Delores had a robust appetite. One of the floor staff, Karen, was assigned to help her with her meals, which meant she spooned the food into Delores’s mouth. By this point, Delores was mostly mute, rarely speaking, and even then, only syllables on a loop. Karen told me that, after dinner one unassuming evening, Delores said to her, clear as day, “Thank you.” Karen cried. She felt the heart-stopping impact of the blow: She knows. Month after month of feeding Delores in silence—and then these two words surfaced, drenched in meaning and terrible light. Poof! Behold the presence, loosed for a moment, fluttering onto the stage, unbound, balancing on an un-accidental utterance: Thank You.

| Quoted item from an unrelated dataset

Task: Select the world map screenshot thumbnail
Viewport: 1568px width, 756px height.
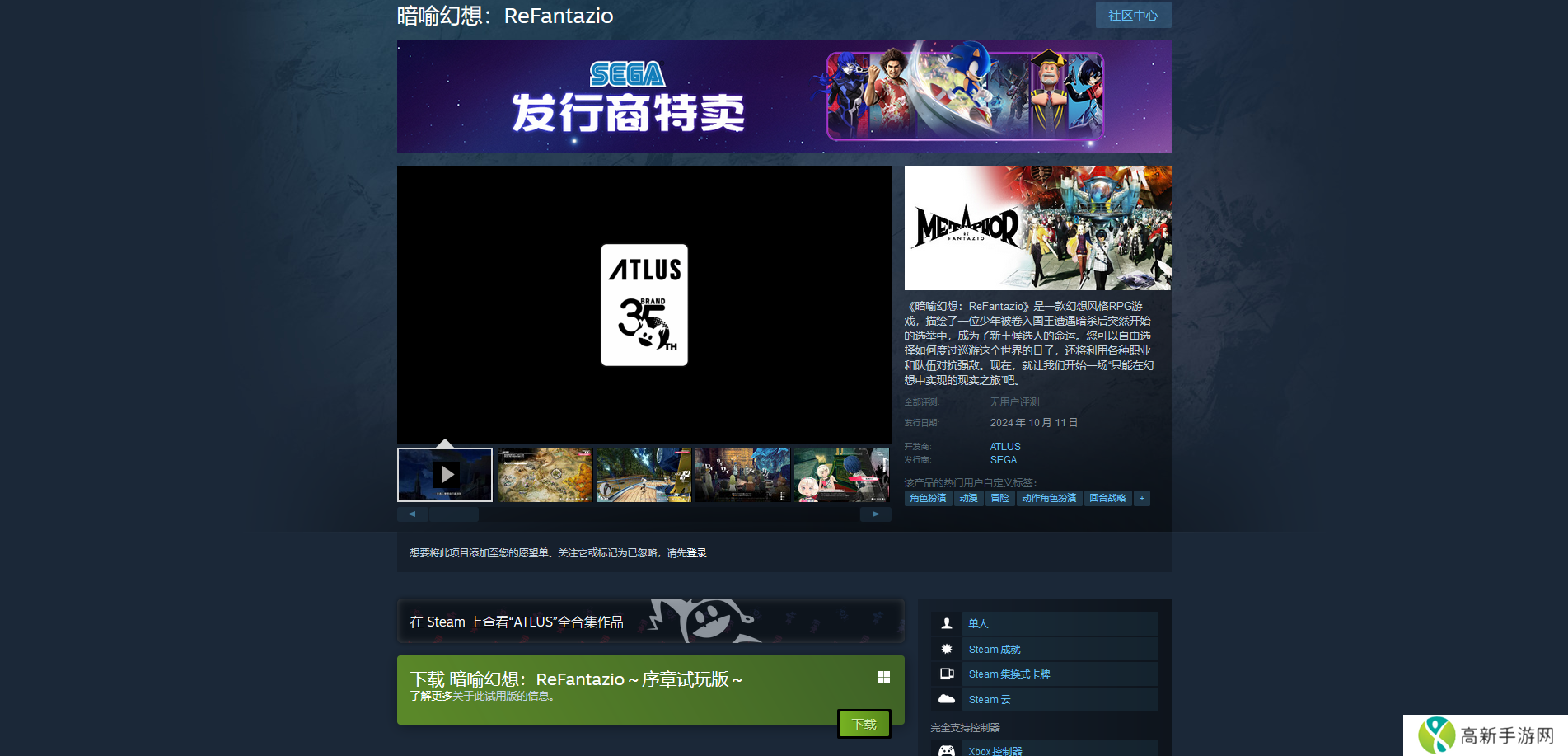Action: (545, 475)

Jack mock-sings into a salt-shaker when good music comes on. Jack gives hardy handshakes, especially to men. Jack is a person who is a father, grandfather, husband, brother; a person who made grandfather clocks; a person who has brain disease and a round belly; a person who taught me five-card stud; a person who is disoriented “times three,” as they say on the unit; a person who loves classical music and chocolate; a person who has forgotten his children’s names. The modifiers modify, however painful, however sweet, however grotesque, yet the person remains, substantively. What else but an affinity for life is behind the enjoyment of playing instruments, travelling the world, perfecting omelets? What else but a will to survive is behind piloting a cargo plane across the treacherous Burmese Hump and scraping your way through medical school playing the trombone in bars at night? The essences behind his previous life endeavors seem intact in Jack now—in subtle shades, often only known to those who spend time with him—while the activities that once embodied them have fallen away. The mystics might say what is left is a truer, purer self. The dissolving of all doing, the stripping away of the via activa, make straight the path for the naked, beloved self to emerge.
The definitions of “vanishing point” seem to point in opposite directions: the point at which parallel lines receding from an observer seem to converge, and the point at which a thing disappears or ceases to exist. In the former definition, the vanishing point is unification. In the latter, it is dissolution. Is the point convergence or cessation—or somehow both?
If I stand still and watch a person walk away from me, she grows smaller and smaller, until she reaches the vanishing point. She has not vanished from the planet—she has vanished only from my view. If I move toward her, her vanishing point comes slower; if I move away from her, her vanishing point comes faster.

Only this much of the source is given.